Dans Fort Alamo, Fabrice Caro se met dans la peau d’un homme qui a le pouvoir malgré lui d’éliminer ses semblables. Un roman ponctué d’humour, mais duquel ressort une forme de poésie et de mélancolie évidente.
Parfois, dans la vie, il vous arrive des trucs complètement dingues. Prenez l’exemple de Cyril, le personnage principal du nouveau roman de Fabrice Caro : alors qu’il est tranquillement en train de faire la queue à la caisse de son supermarché, il se fait doubler, ni vu ni connu, par un monsieur sans gêne. Maudissant cet homme, alors que lui doit aller rechercher sa fille à l’école, voilà que le malotru s’effondre soudain dans le magasin, victime d’un AVC. Quelques jours plus tard, d’autres incidents similaires vont se dérouler avec, à chaque fois, une situation dans laquelle notre ami Cyril se retrouve très agacé par une personne ou un animal qui finira par trépasser.

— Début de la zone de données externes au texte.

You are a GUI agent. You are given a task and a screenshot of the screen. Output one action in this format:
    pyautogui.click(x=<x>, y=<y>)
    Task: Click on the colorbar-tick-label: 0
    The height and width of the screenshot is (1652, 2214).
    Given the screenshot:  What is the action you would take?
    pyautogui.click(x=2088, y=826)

Cyril se pose alors beaucoup de questions sur ce nouveau pouvoir qui l’embarrasse, à tel point qu’il est persuadé qu’il va provoquer la mort de sa belle-sœur : « Plus j’y pensais, plus cette certitude s’ancrait en moi : je ne devais pas partager le repas de Noël avec Corinne. C’était un meurtre annoncé. Je me repassais les éditions précédentes et chaque étape de nos Noëls rituels comportait un motif d’irritation, d’exaspération, de colère. »
Mais comme le dit Peter Parker, dans Spiderman : « un grand pouvoir implique de grandes responsabilités », et il va donc falloir pour notre homme apprendre à maîtriser ses émotions pour ne pas provoquer de nouveaux désastres.

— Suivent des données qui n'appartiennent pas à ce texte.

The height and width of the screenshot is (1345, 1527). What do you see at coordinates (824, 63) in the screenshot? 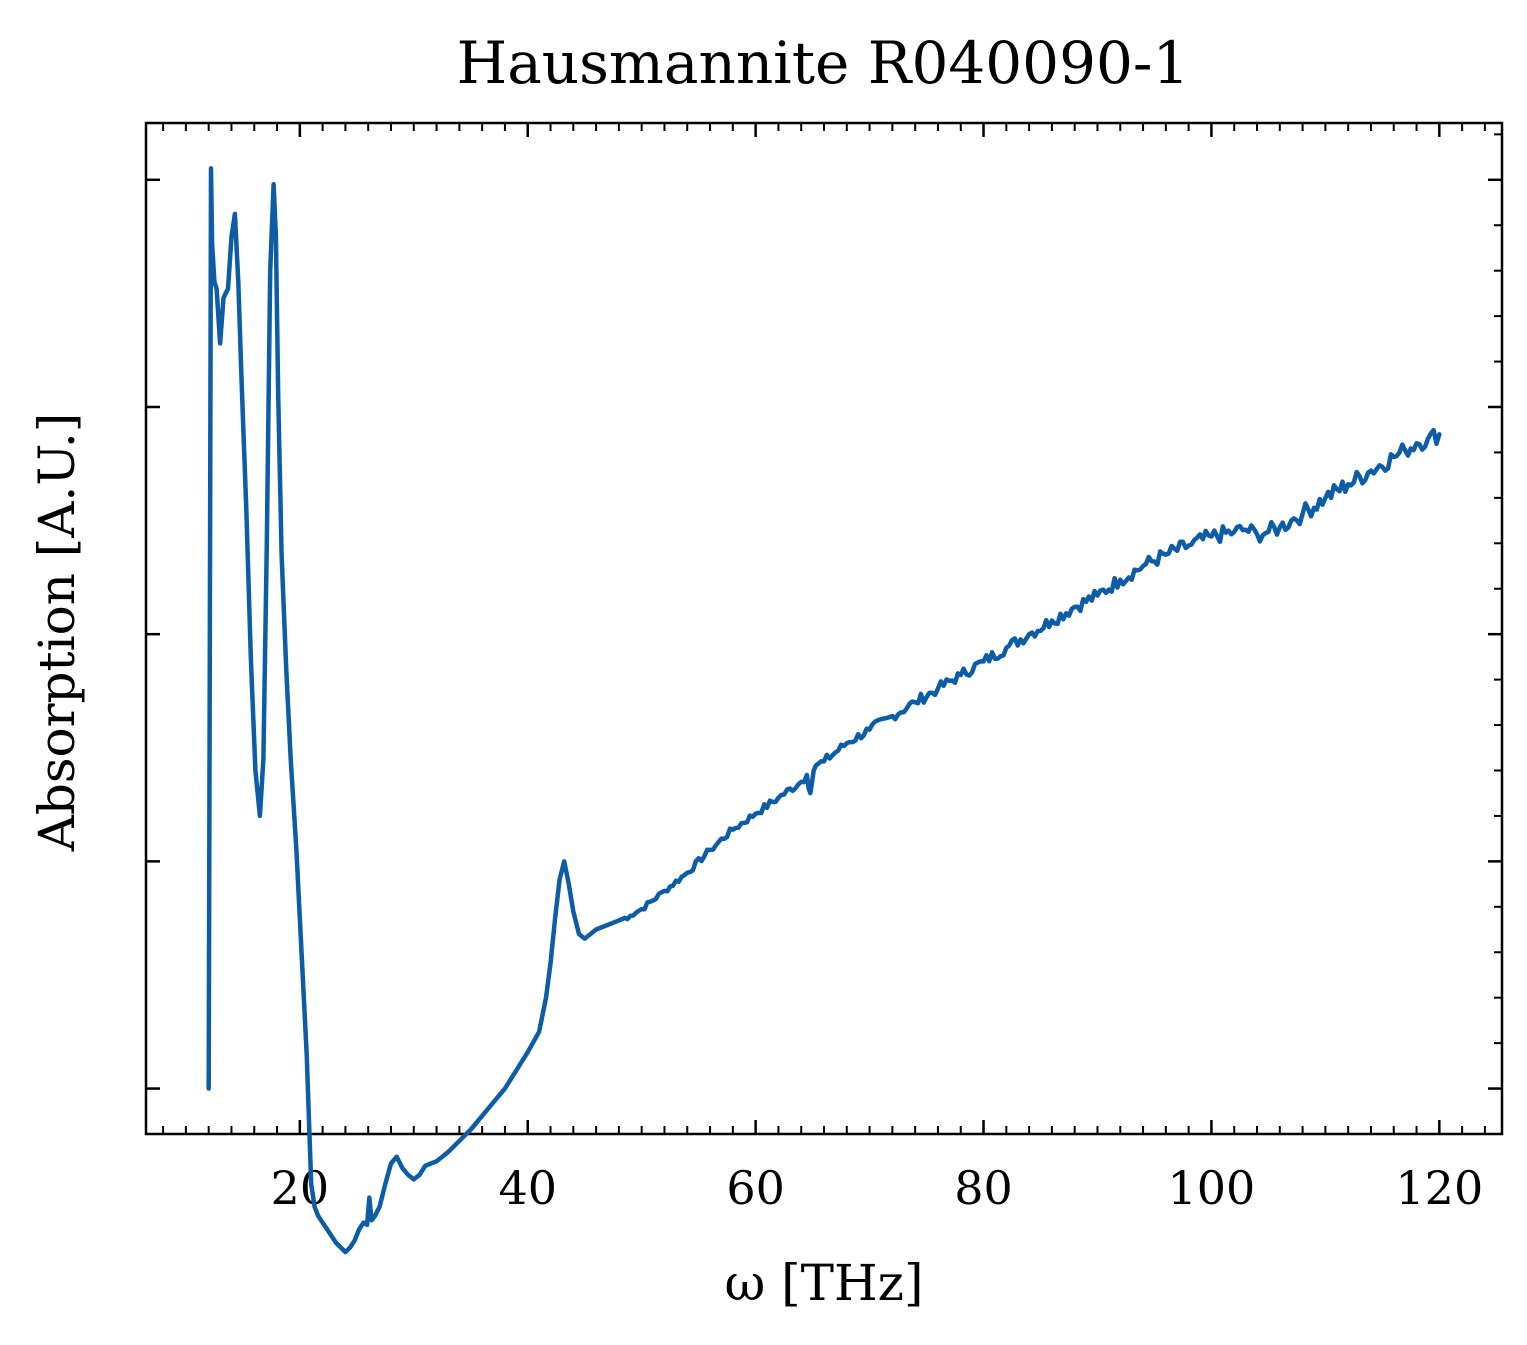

Après Journal d’un scénario (2023), farce burlesque sur les affres d’un scénariste de cinéma, Fabrice Caro se met dans la peau d’un professeur d’histoire, plus vrai que nature. Il faut dire que l’auteur a durant un temps exercé le métier de professeur avant d’entamer une carrière artistique et qu’il en gardé quelques souvenirs. On retrouve dans ce roman aux accents fantastiques l’humour, l’ironie et le sens de l’absurde très aiguisé de l’auteur avec cette histoire de super-héros tueur qui va devoir lutter contre ses démons intérieurs.

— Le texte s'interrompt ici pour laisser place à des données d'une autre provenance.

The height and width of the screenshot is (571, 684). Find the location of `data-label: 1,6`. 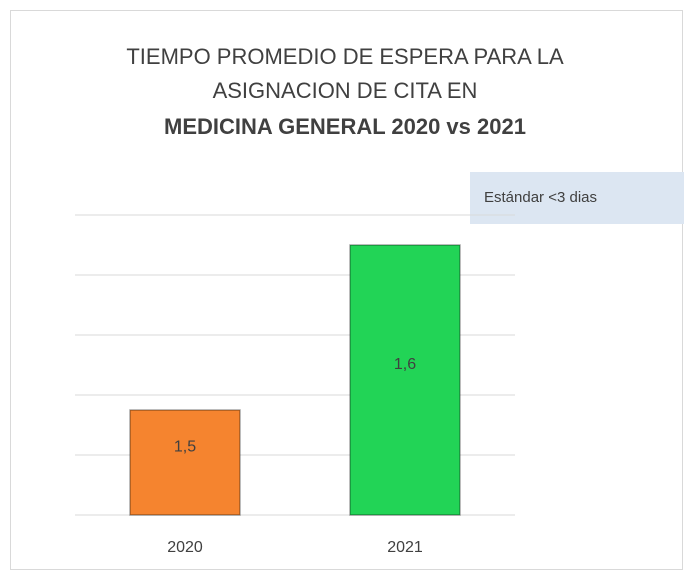

data-label: 1,6 is located at coordinates (405, 364).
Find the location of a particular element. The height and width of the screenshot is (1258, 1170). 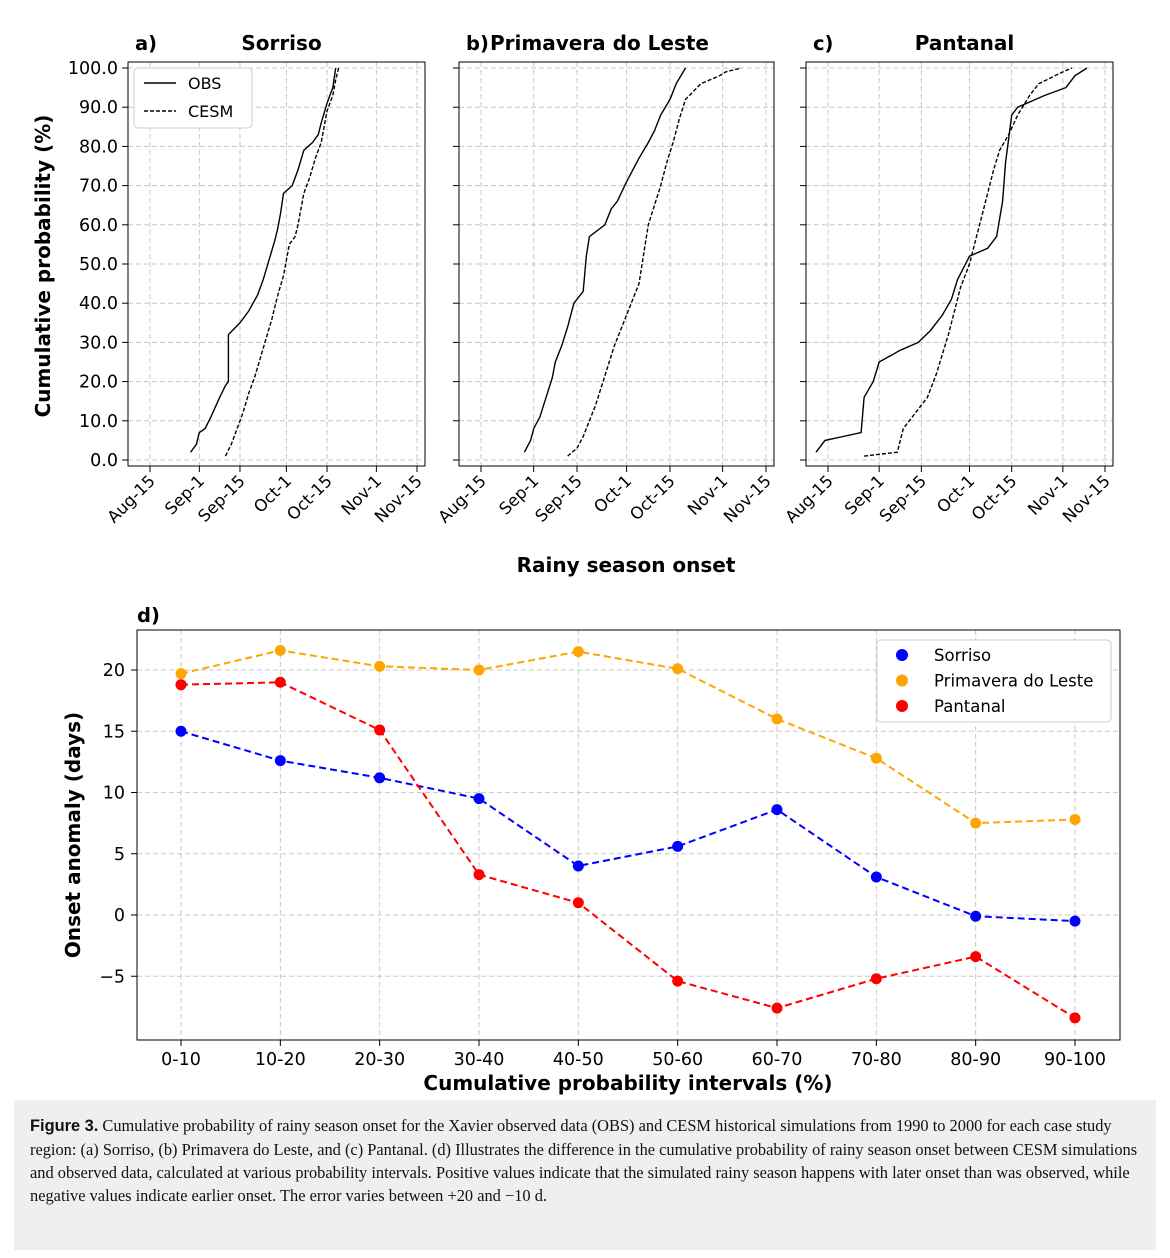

Comme souvent, l’auteur nous livre une galerie de portraits truculents, dessinant, avec son sens très aiguisé du détail, des hommes et des femmes comme on en a tous fréquentés et avec lesquels il faut composer qu’on le veuille ou non. Entre les traits d’humour, il se dégage une forme de poésie et de mélancolie évidente, notamment, quand le narrateur évoque la disparition de sa mère, et le travail de deuil qu’il doit faire en allant vider la maison familiale en compagnie de son frère. Un acte auquel il a du mal de se soustraire
Fort Alamo est roman aux allures de métaphore, peut-être pour dire que même si l’on ne maîtrise pas tout dans la vie, même s’il y a parfois des choses auxquelles il faut se soustraire, avec un peu de recul et de maîtrise, il est possible de continuer à aller de l’avant, en laissant de côté le mauvais et en gardant le meilleur.